- [Article]
Hash Table implementation using Open addressing & Linear probing method.
Hash tables are the most commonly used nontrivial data structures, and the most popular implementation on standard hardware uses linear probing, which is both fast and simple.
Open addressing
Open addressing, or closed hashing, is a method of collision resolution in hash tables. With this method a hash collision is resolved by probing, or searching through alternate locations in the array (the probe sequence) until either the target record is found, or an unused array slot is found, which indicates that there is no such key in the table.
Linear probing
Each cell of a hash table stores a single key–value pair. When the hash function causes a collision by mapping a new key to a cell of the hash table that is already occupied by another key, linear probing searches the table for the closest following free location and inserts the new key there. Lookups are performed in the same way, by searching the table sequentially starting at the position given by the hash function, until finding a cell with a matching key or an empty cell.
Tested with 1 million records
- Make memcpy to memcpy_s
In computer science, amortized analysis is a method for analyzing a given algorithm's complexity, or how much of a resource, especially time or memory, it takes to execute. The motivation for amortized analysis is that looking at the worst-case run time per operation, rather than per algorithm, can be too pessimistic.
While certain operations for a given algorithm may have a significant cost in resources, other operations may not be as costly. The amortized analysis considers both the costly and less costly operations together over the whole series of operations of the algorithm. This may include accounting for different types of input, length of the input, and other factors that affect its performance.

- [Collected material]
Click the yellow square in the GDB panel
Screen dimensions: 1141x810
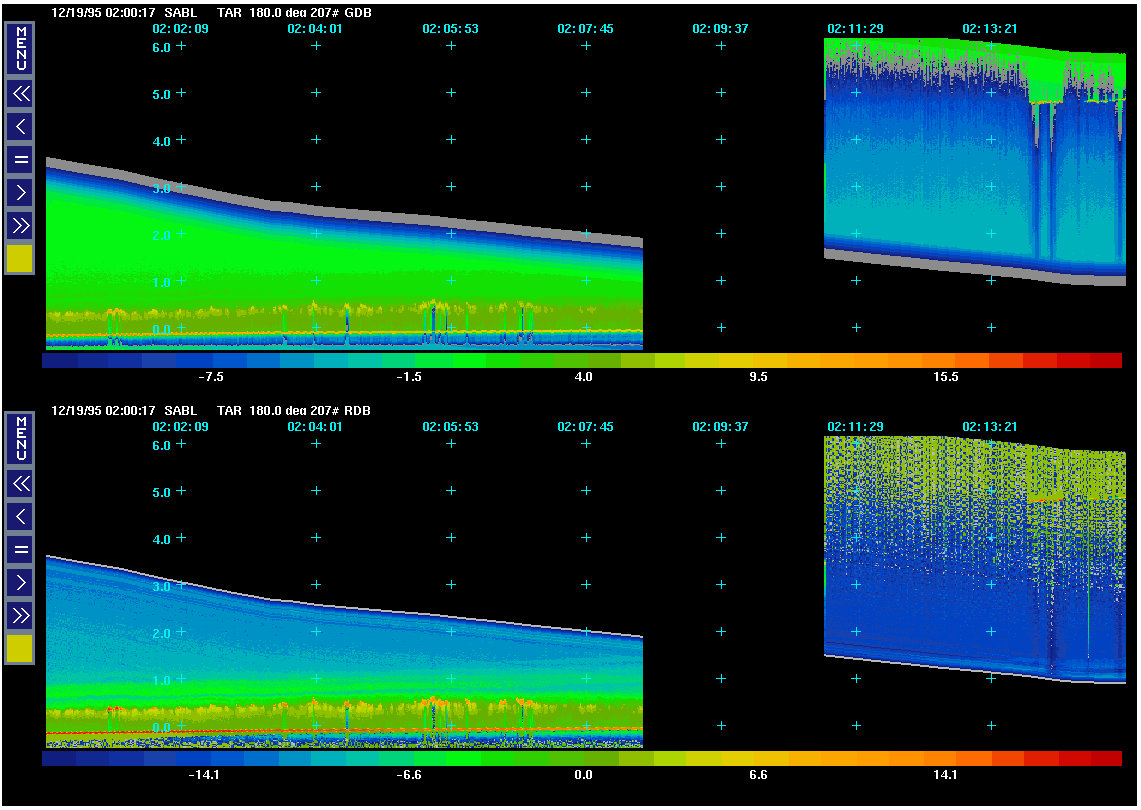pyautogui.click(x=20, y=259)
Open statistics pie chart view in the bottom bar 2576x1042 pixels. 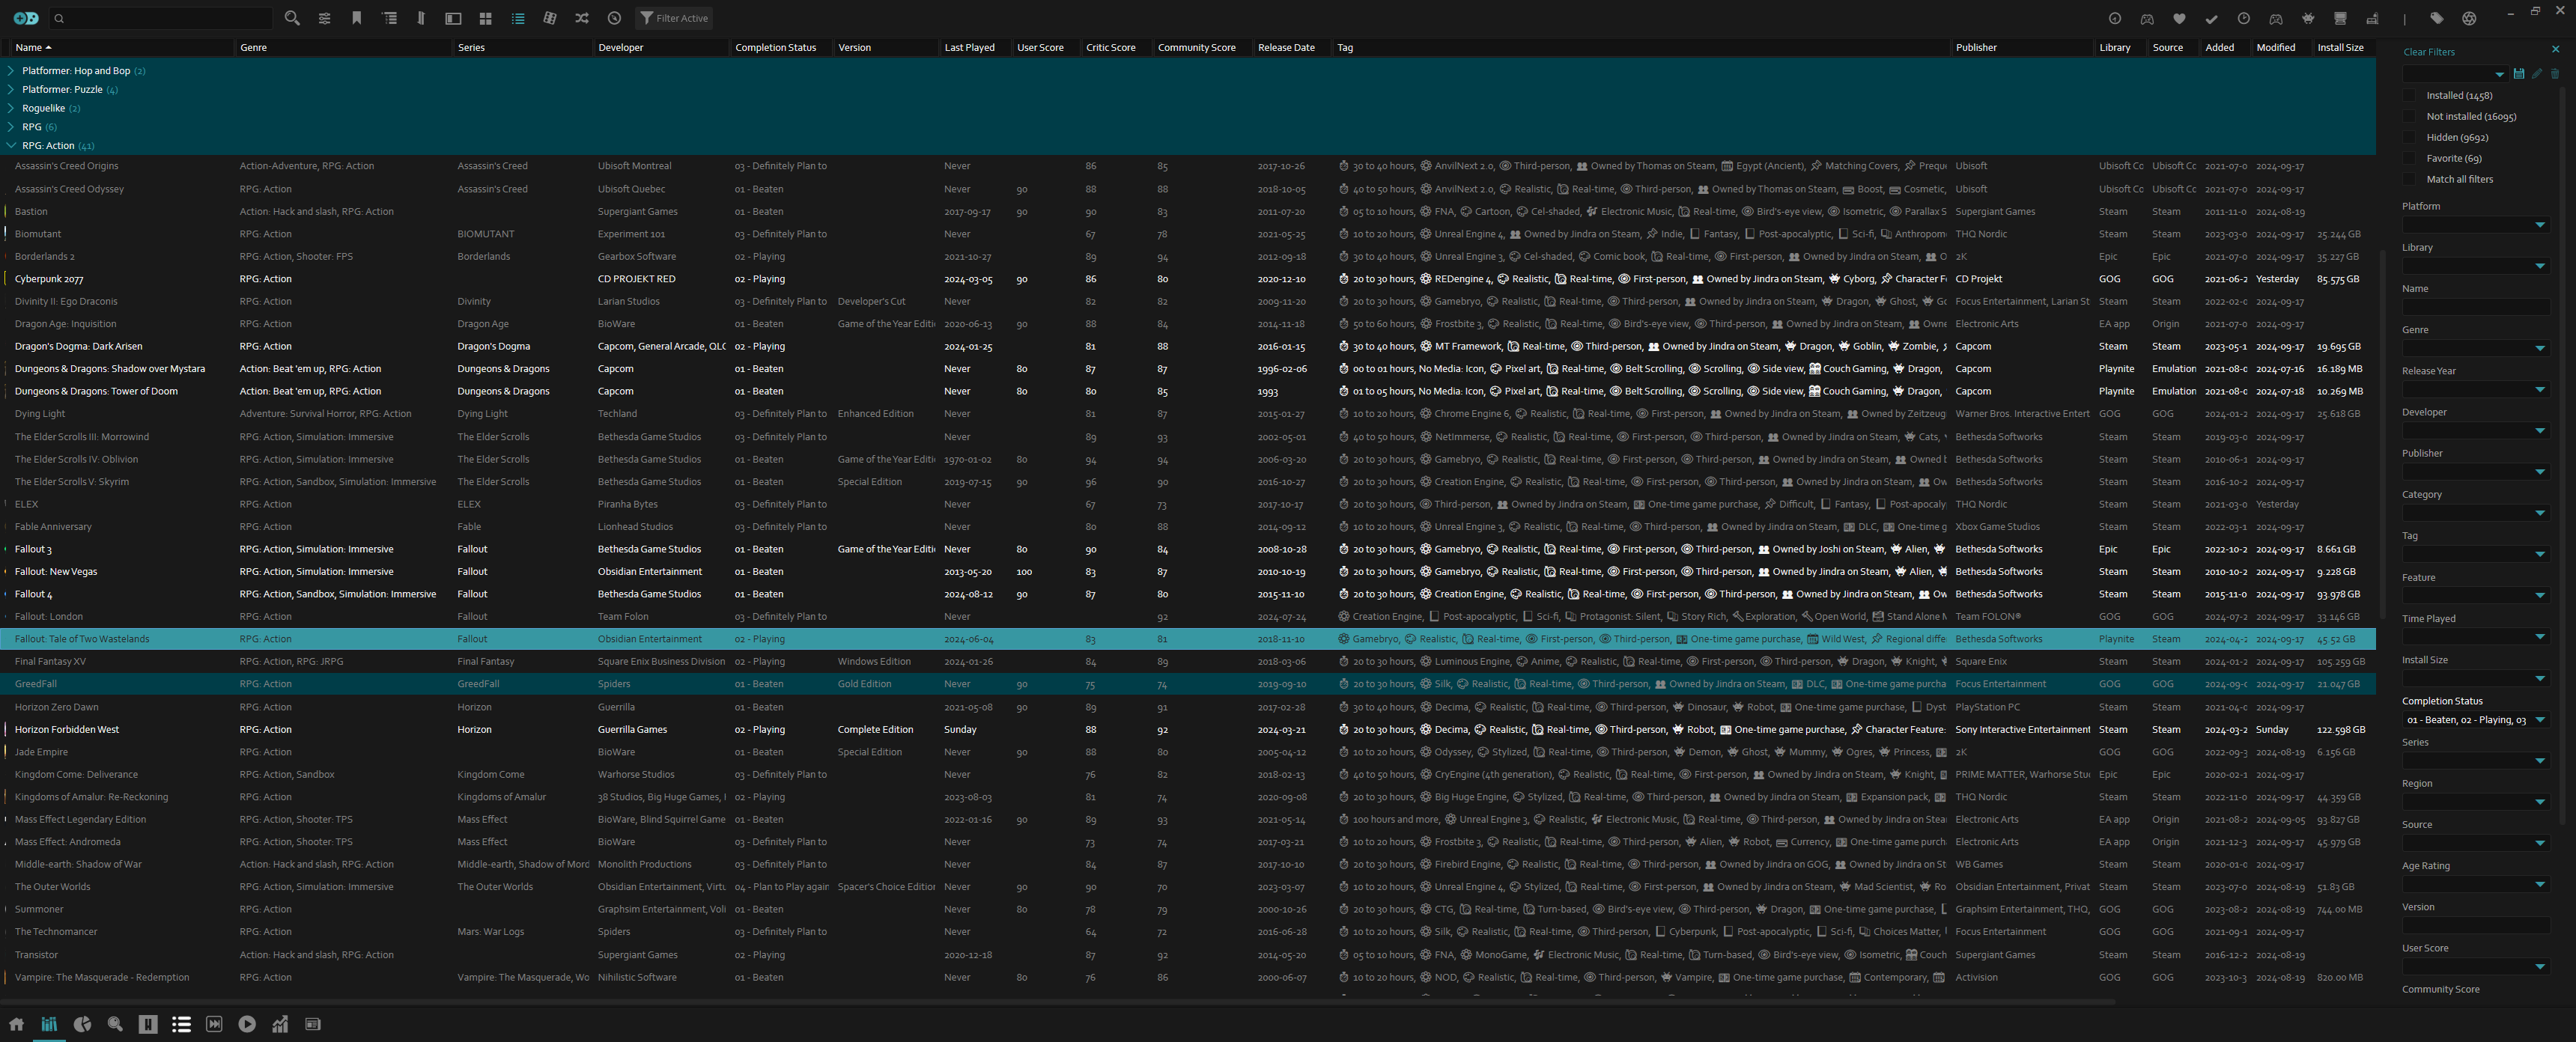point(82,1024)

- [What to work on]
(1) What other name does the hash table text give for open addressing?
(2) Carry on the hash table text past its last sentence.
The lines stand apart from the hash table text.

- [Replies]
(1) Closed hashing.

(2)
Hash tables are O(1) average and amortized case complexity, however it suffers from O(n) worst case time complexity.
Hash tables suffer from O(n) worst time complexity due to two reasons:
- If too many elements were hashed into the same key: looking inside this key may take O(n) time.
- Once a hash table has passed its load balance - it has to rehash [create a new bigger table, and re-insert each element to the table].
However, it is said to be O(1) average and amortized case because:
- It is very rare that many items will be hashed to the same key [if you chose a good hash function and you don't have too big load balance.
The rehash operation, which is O(n), can at most happen after n/2 ops, which are all assumed O(1): Thus when you sum the average time per op, you get : (n*O(1) + O(n)) / n) = O(1)
Find and remove the desired element:
- Find and remove the desired element.
- Go to the next bucket
- If the bucket is empty, quit
- If the bucket is full, delete the element in that bucket and re-add it to the hash table using the normal means. The item must be removed before re-adding, because it is likely that the item could be added back into its original spot.
- Repeat step 2.